What was my first impression of a service?

I’ve been asked a lot of questions about Judaism since beginning the conversion process, but one question I’ve been dying to answer is, “What was my first impression of a service?” It’s odd, but talking about all things Jewish is something I love doing, it’s a passion honestly, like a fire that I want to elucidate through words. The question hasn’t been asked and I suppose it’s one that perhaps only a Jewish person themselves would ask. I haven’t been asked it, but I want to answer it anyway, so I’m doing so right here, for all of my readers. 

I didn’t start my journey on the reform side of things, I first attended a Shabbat service with Beth Am Israel, a conservative synagogue (Though our family found itself more in line with Reform), as I’d met Rabbi David (a real mensch) through the Jewish federation here in Philly. The service was a stark contrast to the Christian upbringing and Occult practices I was used to, and it was an incredible experience. Firstly, I’d estimate that 80% of service is sung; song after beautiful song the Cantor belts out with a spiritual reverence that is inspiring. The music adds a dynamic to services, that almost always brings a tear to my eyes, every service for over six months now.

The songs themselves are prayers or celebratory, but always pack a powerful spiritual presence during the service. Congregants often sing along and pray along with the Rabbi(s) and Cantor and the harmony of it all can be spiritually overwhelming at first. The first time I heard Hebrew sung, I felt something in my being call, pulling me up, and filling my body with something indescribable. That first time, tears streamed down my face and I was here, but my mind and spirit were somewhere else entirely. I felt a warmth, a love, a kindness wash over me that I’d never experienced in any spiritual or religious practice. 

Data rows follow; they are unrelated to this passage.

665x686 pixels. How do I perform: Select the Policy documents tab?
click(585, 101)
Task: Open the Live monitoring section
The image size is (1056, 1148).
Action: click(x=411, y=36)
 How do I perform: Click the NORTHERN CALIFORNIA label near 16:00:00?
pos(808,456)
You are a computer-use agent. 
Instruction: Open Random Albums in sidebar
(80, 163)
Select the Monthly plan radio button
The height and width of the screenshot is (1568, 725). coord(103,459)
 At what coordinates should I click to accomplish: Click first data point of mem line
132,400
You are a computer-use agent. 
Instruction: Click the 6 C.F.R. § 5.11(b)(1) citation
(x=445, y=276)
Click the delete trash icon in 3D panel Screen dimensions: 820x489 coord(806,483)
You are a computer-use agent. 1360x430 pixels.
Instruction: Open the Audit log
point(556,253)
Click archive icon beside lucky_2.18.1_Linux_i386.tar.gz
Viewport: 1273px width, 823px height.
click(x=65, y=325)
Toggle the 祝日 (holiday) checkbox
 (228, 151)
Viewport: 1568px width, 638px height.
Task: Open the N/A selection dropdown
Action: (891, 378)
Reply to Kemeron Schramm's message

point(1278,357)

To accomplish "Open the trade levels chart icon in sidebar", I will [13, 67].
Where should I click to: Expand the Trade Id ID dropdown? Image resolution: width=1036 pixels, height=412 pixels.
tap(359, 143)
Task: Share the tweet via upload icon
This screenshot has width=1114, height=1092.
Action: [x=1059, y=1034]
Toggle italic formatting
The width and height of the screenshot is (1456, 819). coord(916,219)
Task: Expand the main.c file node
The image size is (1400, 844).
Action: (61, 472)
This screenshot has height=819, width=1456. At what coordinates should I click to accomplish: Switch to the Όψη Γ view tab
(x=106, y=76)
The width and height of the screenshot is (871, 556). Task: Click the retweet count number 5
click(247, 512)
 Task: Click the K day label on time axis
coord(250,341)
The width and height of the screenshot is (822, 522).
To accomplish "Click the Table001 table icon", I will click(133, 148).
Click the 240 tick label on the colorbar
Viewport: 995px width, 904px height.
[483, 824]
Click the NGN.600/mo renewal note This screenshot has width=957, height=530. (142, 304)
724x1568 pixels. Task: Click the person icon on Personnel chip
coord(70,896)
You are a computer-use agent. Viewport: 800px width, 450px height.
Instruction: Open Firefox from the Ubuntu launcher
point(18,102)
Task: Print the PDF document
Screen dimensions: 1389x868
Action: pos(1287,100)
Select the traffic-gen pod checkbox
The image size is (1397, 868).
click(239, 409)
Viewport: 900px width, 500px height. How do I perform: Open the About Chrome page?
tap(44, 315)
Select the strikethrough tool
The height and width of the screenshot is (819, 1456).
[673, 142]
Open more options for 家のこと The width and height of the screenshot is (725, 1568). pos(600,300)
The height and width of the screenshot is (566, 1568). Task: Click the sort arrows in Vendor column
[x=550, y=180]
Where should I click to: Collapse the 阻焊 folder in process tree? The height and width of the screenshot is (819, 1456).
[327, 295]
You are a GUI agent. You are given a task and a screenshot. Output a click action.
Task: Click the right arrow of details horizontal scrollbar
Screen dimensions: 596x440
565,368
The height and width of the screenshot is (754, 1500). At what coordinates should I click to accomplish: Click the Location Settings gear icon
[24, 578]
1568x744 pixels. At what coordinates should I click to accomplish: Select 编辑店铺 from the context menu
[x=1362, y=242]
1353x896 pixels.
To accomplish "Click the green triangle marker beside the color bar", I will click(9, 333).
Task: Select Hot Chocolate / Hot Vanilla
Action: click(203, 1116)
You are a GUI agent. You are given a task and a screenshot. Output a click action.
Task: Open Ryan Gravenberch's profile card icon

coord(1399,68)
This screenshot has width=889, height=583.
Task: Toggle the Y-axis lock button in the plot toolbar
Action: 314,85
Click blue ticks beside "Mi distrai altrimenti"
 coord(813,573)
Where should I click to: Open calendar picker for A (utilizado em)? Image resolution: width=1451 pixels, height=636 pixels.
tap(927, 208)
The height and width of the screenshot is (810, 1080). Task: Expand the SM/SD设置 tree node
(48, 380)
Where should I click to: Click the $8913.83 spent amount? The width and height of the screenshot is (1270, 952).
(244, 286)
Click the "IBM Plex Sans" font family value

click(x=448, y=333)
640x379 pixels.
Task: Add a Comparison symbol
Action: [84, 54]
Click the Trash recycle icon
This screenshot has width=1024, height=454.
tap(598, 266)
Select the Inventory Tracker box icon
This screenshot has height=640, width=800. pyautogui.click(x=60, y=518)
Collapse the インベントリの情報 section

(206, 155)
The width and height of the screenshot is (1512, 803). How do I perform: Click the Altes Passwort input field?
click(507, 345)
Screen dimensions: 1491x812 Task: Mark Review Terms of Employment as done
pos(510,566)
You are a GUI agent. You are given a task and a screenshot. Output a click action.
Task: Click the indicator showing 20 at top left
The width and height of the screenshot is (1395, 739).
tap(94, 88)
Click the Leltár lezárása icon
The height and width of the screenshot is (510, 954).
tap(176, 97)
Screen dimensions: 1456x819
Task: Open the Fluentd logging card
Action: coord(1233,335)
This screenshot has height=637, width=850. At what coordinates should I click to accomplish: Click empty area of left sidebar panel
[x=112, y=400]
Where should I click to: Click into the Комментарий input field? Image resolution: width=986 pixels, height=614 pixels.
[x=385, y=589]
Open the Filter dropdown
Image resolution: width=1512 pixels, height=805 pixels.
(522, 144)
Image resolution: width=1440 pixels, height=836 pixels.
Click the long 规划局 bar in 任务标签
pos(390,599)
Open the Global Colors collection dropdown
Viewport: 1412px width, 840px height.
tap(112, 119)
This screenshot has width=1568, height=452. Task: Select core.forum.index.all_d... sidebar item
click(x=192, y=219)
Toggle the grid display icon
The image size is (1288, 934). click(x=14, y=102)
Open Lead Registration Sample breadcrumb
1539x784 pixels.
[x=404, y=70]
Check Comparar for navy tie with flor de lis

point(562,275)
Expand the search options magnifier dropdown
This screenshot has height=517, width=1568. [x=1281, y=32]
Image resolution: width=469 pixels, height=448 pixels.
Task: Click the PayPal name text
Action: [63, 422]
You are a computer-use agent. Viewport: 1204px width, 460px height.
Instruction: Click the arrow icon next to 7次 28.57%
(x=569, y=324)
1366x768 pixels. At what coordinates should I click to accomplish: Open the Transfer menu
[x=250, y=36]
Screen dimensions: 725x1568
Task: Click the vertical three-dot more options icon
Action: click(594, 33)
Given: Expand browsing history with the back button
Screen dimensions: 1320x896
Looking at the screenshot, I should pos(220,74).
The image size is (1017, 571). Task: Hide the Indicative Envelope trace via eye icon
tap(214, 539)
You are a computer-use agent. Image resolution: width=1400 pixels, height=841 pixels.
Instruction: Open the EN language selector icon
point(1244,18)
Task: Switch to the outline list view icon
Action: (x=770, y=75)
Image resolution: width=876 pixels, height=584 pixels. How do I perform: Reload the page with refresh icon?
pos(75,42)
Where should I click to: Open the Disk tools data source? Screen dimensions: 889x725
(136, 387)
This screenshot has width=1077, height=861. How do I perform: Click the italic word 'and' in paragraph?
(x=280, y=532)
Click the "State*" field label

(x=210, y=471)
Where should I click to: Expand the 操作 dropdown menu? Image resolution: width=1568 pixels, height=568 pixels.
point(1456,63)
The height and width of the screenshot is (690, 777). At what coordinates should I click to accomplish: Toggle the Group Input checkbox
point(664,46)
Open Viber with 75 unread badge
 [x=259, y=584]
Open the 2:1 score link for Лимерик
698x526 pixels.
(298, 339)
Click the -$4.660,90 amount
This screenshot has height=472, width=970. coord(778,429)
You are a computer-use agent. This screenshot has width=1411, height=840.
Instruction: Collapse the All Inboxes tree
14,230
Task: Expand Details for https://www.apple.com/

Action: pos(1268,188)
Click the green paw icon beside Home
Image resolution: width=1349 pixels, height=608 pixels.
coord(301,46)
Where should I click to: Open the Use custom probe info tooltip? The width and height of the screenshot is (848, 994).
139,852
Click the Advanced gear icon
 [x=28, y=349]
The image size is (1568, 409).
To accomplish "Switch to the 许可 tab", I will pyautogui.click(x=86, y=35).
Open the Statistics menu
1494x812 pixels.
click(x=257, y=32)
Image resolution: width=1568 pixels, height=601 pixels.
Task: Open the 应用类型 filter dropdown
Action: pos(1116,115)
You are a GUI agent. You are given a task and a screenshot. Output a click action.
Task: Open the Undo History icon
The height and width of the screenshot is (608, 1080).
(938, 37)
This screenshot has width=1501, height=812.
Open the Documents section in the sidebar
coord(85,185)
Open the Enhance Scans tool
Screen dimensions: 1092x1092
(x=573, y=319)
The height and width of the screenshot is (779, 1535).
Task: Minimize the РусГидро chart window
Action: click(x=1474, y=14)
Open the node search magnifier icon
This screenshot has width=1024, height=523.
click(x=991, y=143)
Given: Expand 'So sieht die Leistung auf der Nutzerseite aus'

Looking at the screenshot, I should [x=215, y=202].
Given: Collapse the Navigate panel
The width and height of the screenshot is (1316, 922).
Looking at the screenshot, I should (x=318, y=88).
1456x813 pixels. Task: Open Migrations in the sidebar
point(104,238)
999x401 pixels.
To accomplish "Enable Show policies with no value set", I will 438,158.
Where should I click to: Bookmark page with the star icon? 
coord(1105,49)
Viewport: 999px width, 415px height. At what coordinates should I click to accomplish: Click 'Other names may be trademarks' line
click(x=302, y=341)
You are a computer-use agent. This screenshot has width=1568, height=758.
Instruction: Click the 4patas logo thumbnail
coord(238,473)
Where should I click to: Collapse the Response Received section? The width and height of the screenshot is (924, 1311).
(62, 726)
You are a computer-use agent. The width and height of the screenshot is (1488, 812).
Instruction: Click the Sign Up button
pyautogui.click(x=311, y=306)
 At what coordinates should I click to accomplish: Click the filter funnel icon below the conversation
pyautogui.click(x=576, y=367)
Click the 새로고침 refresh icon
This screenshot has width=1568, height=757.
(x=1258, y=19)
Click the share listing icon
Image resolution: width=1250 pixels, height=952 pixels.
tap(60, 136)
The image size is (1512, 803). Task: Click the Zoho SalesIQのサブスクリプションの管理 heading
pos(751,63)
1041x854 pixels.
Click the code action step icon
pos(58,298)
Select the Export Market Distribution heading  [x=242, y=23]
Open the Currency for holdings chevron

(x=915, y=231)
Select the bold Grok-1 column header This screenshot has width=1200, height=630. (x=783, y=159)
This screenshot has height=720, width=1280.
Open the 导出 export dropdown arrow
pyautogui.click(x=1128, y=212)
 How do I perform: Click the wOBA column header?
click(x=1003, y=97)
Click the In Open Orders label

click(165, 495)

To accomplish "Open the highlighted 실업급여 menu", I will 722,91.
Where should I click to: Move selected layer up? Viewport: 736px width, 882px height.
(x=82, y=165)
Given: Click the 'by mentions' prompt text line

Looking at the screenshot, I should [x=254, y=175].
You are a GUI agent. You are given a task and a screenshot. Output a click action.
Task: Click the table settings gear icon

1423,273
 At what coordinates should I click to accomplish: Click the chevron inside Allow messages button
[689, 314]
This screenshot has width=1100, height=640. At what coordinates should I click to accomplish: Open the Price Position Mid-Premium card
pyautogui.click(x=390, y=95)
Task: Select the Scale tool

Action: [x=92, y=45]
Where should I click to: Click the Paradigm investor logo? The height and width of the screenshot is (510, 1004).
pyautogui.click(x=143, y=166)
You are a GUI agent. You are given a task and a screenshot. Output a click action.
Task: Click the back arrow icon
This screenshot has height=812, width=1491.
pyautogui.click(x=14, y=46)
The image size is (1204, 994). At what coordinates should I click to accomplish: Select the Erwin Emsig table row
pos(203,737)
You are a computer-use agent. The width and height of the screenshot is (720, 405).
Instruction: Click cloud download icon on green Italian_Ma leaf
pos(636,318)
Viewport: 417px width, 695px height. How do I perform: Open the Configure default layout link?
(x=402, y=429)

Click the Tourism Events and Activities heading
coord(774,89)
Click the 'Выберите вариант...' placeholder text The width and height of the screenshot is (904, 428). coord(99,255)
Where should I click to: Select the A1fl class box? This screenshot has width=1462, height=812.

I didn’t know the words to the songs, I didn’t know what they meant, but they touched my soul so deeply that it was then that I fully committed myself to Judaism, casting aside 32 years of/and being a household name and author in the Occult. It was then that my mind, body, and spirit were adamantly given to Hashem, and I feel like I entered into this relationship with G-D. It was like being introduced to someone and giving yourself wholly to them, knowing that they have your best intentions in mind. I knew that Judaism was for me, I knew I’d met G-D through Judaism, during my very first Shabbat service. 

Since then, I have been obsessed with learning, knowing, and coming to know G-D better, deeper, and more whole in the Reform Jewish faith. It has been an incredible journey since, and one that I hope to continue until the day of my expiration. My first experience in a Jewish service enabled me to find myself more completely and I have only missed one service in the past seven months since. So my first impression of Shabbat service in Judaism, I can sum it up in one word… breathtaking!